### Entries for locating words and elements
+++++

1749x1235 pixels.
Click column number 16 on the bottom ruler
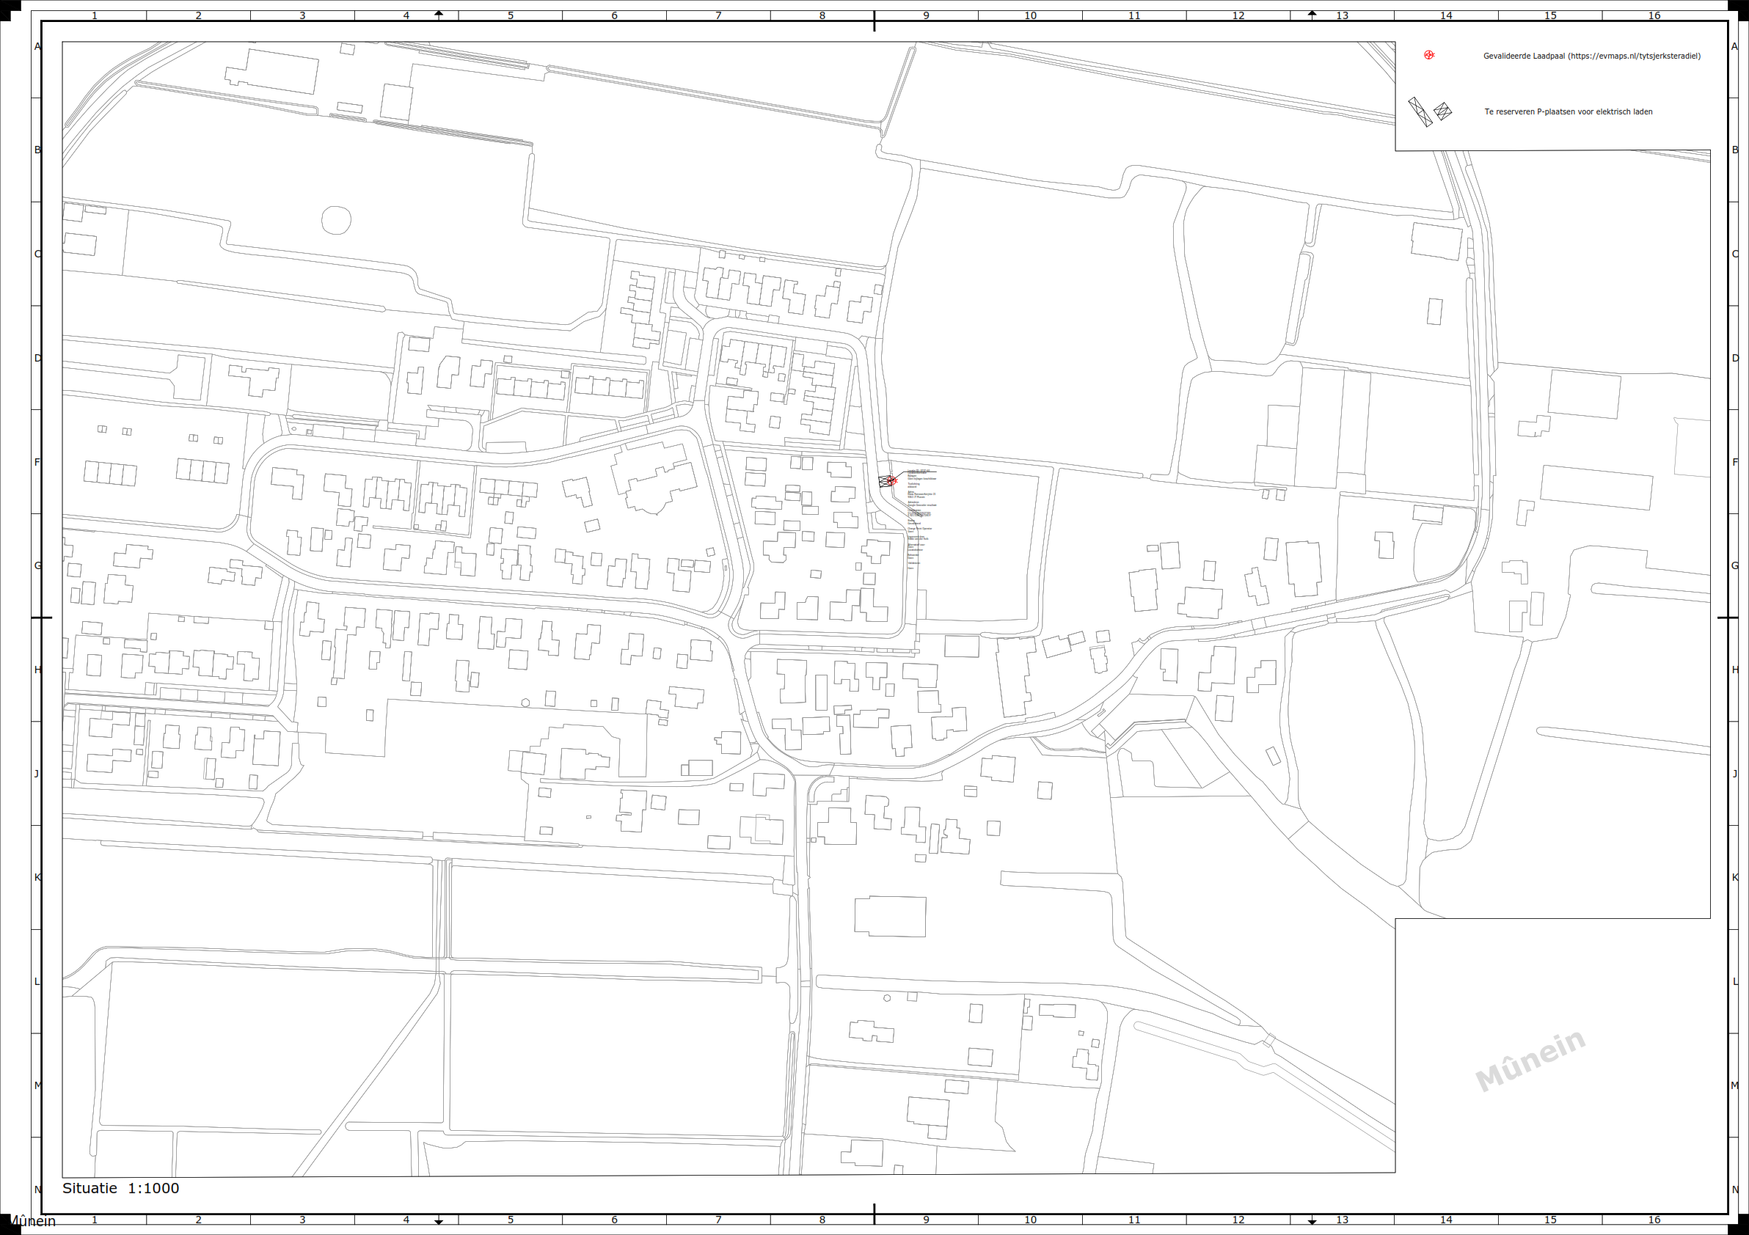(1654, 1220)
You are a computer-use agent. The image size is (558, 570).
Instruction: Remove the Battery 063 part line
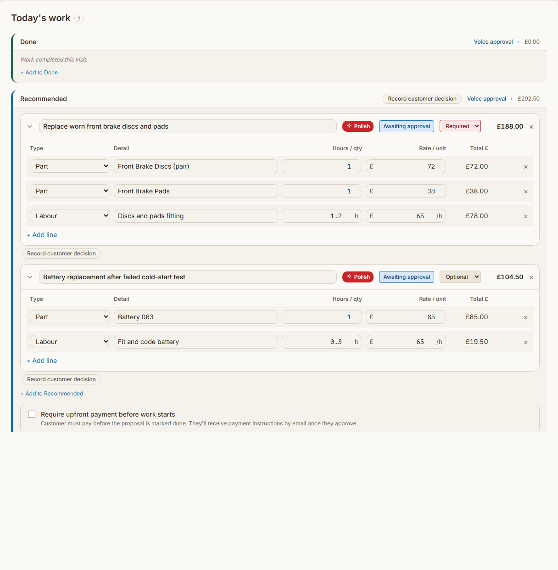(x=526, y=317)
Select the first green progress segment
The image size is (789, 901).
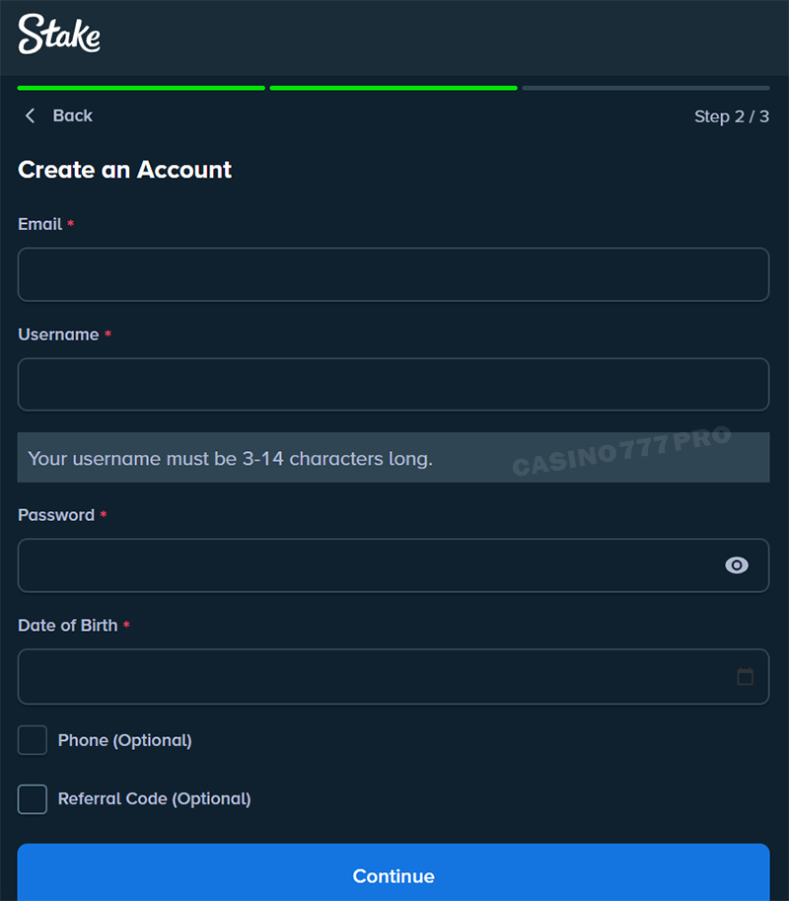pos(140,87)
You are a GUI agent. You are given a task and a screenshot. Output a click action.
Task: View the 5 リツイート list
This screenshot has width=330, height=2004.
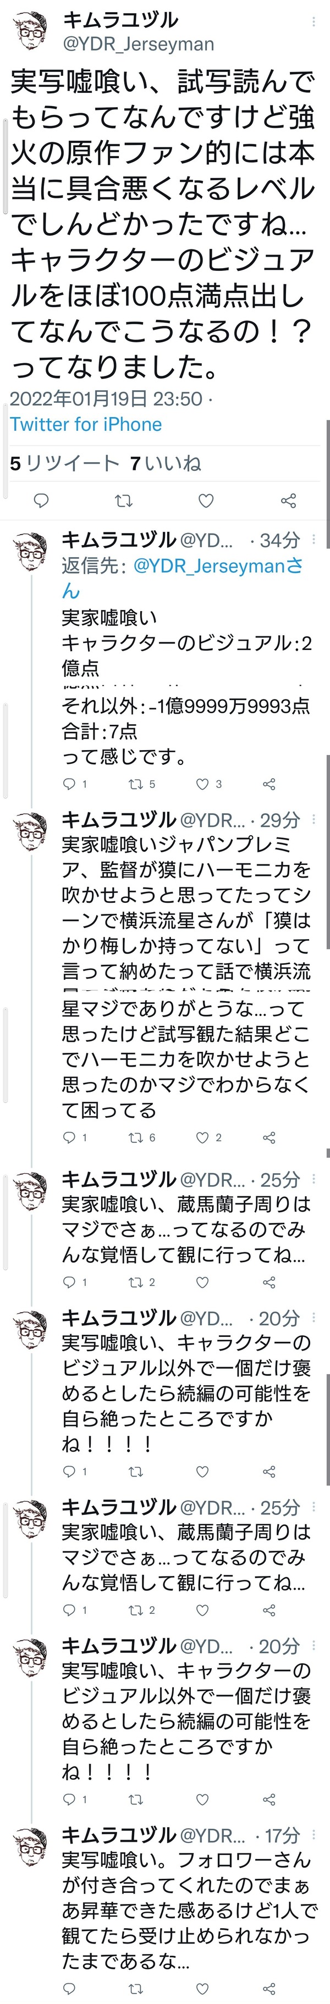coord(65,464)
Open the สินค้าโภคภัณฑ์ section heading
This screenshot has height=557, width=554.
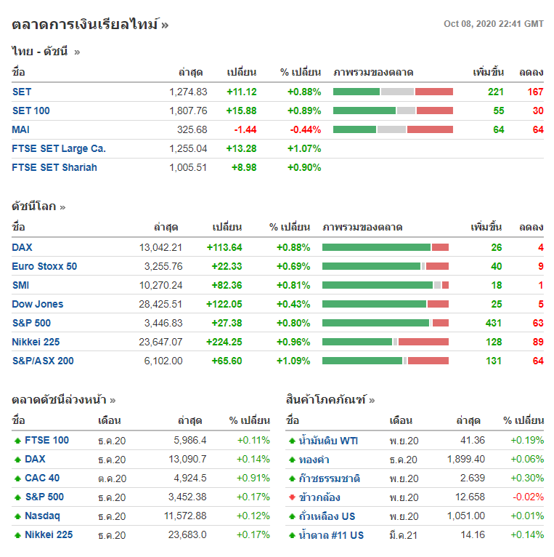coord(330,399)
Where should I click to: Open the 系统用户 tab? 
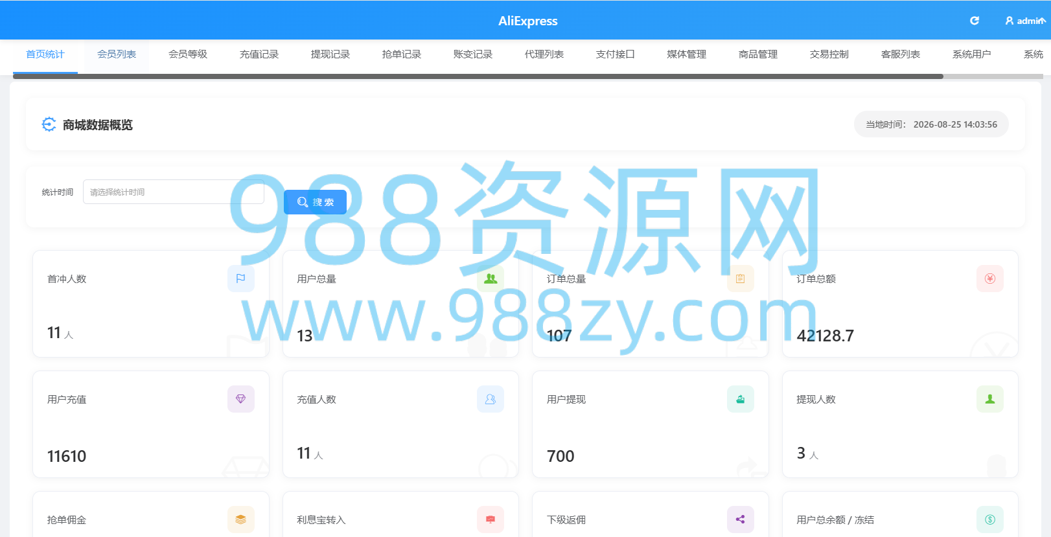972,54
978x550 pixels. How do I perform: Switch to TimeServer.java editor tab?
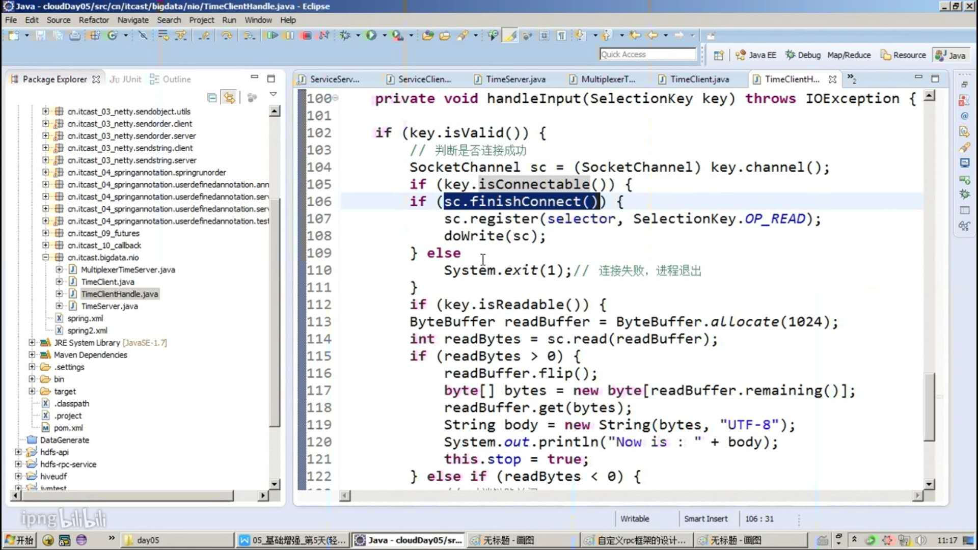515,79
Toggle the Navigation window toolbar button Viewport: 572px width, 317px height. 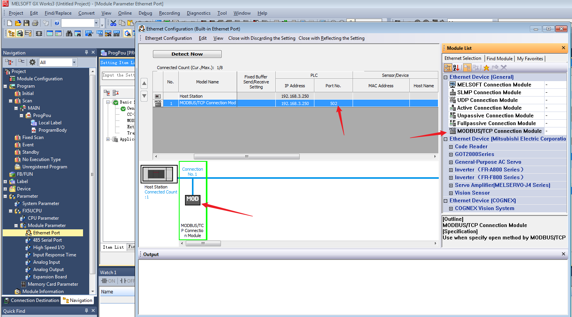coord(11,34)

+++++

### Your goal
Copy the data below word for word, beginning at the line that contains "Select the first green progress segment" and stopping after the line that contains "coord(65,464)". Leave the pictures out of your copy.

### Problem solution
Select the first green progress segment
The image size is (789, 901).
pos(140,87)
You are a GUI agent. You are given a task and a screenshot. Output a click action.
Task: View the 5 リツイート list
This screenshot has width=330, height=2004.
coord(65,464)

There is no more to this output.